DESCRIPTION OF SYMBOLS 1 Anode chamber 2 Cathode chamber 3 Electrolysis tank 4 Electrolytic bath 5a 1st detoxification tower 5b 2nd detoxification tower 6a 1st pressure regulation valve 6b 2nd pressure regulation valve 7a Fluorine gas generation port 7b Hydrogen gas generation port 8a 1st piping 8b Second piping 9a, 9b Electrolyzer edge cutting valve 10a, 10b Detox tower inlet edge cutting valve 11a, 11b Discharge path 12a First line heater 12b Second line heater 13 Electrolytic bath warming heater 14 Electrolytic bath warming heater protective cover 15 Cooling fan 16 Bulkhead 17 Anode 18 Cathode 19 First liquid level detection sensor
20 Second liquid level detection sensor 21, 22 Pressure gauges 23a, 23b Lead-out path 30, 230 Hydrogen fluoride generator 31 Hydrogen fluoride supply pipe 232 Line heater 251 Hydrogen fluoride cylinder 253 Purge gas supply pipe 254 Vent pipe
257, 258, 259 Edge cut valve 350 Heater 100, 200, 300, 400, 500 Fluorine gas generator

Claims (10)

A fluorine gas generator comprising an electrolytic cell containing an electrolytic bath made of a molten salt containing hydrogen fluoride,
A discharge passage for passing a fluorine-containing gas generated by electrolyzing the electrolytic bath;
A detoxification tower for removing impurities from the fluorine-containing gas,
The discharge path is provided to communicate the gas phase portion of the electrolytic cell and the detoxification tower;
A fluorine gas generator having a first heating means for heating a gas passing through the discharge passage inner wall and / or the discharge passage to a temperature equal to or higher than a melting point of the electrolytic bath.   An electrolytic bath containing an electrolytic bath made of a molten salt containing hydrogen fluoride is housed, and a hydrogen passage is passed through a fluorine-containing gas generated by electrolyzing the electrolytic bath and / or hydrogen fluoride is introduced into the electrolytic bath.
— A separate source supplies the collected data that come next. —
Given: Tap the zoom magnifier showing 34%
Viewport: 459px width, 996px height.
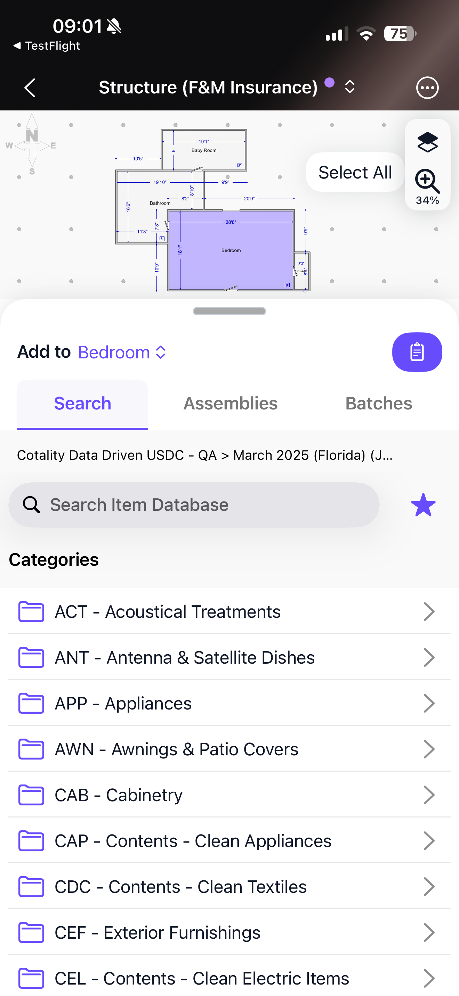Looking at the screenshot, I should [x=427, y=186].

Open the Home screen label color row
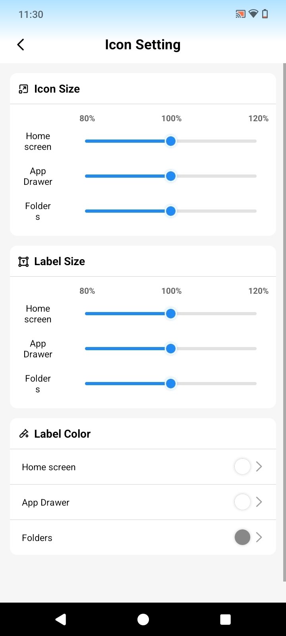[119, 467]
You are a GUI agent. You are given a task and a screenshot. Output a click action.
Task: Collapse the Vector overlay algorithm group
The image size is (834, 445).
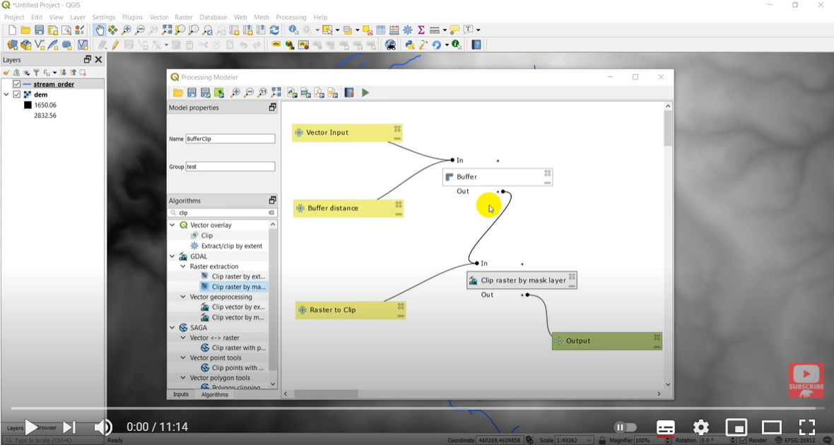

A fluorine gas generator characterized in that, in the supply passage, solidification of molten salt contained in the fluorine-containing gas as mist and / or liquefaction of the hydrogen fluoride is suppressed. It has a pressure regulating valve provided downstream from the detoxification tower,
The pressure regulating valve has a seal portion;
The fluorine gas generator according to claim 1, wherein a fluorine resin is used for the seal portion. The first heating means is a first heating body provided in contact with an outer wall of the discharge path;
The said 1st heating body is provided over the full length of the said discharge path, The fluorine gas generator of Claim 1 or 3 characterized by the above-mentioned. And a hydrogen fluoride supply device for supplying hydrogen fluoride to the electrolytic bath,
The hydrogen fluoride supply device is
A hydrogen fluoride source,
A hydrogen fluoride supply path for supplying hydrogen fluoride from the hydrogen fluoride supply source to the electrolytic cell;
A purge gas supply path for introducing an inert gas into the hydrogen fluoride supply path;
An inert gas discharge path for discharging hydrogen fluoride from the hydrogen fluoride supply path by the introduced inert gas;
5. The second heating means for heating the gas passing through the purge gas supply path and the inert gas discharge path to a temperature equal to or higher than the boiling point of hydrogen fluoride. The fluorine gas generator according to any one of the above. The second heating means is a second heating body provided in contact with outer walls of the purge gas supply path and the inert gas discharge path;
The fluorine gas generator according to claim 5, wherein the second heating body is provided over the entire length of the purge gas supply path and the inert gas discharge path. And a hydrogen fluoride supply device for supplying hydrogen fluoride to the electrolytic bath,
The hydrogen fluoride supply device is
The hydrogen fluoride supply source, the hydrogen fluoride supply path, the purge gas supply path, and the inert gas discharge path, and at least a hydrogen fluoride supply source and the hydrogen fluoride supply path 5. The fluorine gas generator according to claim 1, further comprising third heating means for heating all of the purge gas supply path. The third heating means is a third heating body provided in contact with outer walls of the hydrogen fluoride supply path and the purge gas supply path;
The fluorine gas generator according to claim 7, wherein the third heating body is provided over the entire length of the hydrogen fluoride supply path and the purge gas supply path. In the hydrogen fluoride supply path, a part from the middle of the hydrogen fluoride supply path to the electrolytic cell serves as the inert gas discharge path,
6. The inert gas discharge path, wherein the hydrogen fluoride can be replaced with an inert gas introduced from the hydrogen fluoride supply path when the supply of hydrogen fluoride is stopped. The fluorine gas generator of any one of -8.   Furthermore, it has a tank heating means for heating the said electrolytic bath, and a tank cooling means for cooling the said electrolytic bath, The any one of Claims 1 to 3-9 characterized by the above-mentioned. The fluorine gas generator as described.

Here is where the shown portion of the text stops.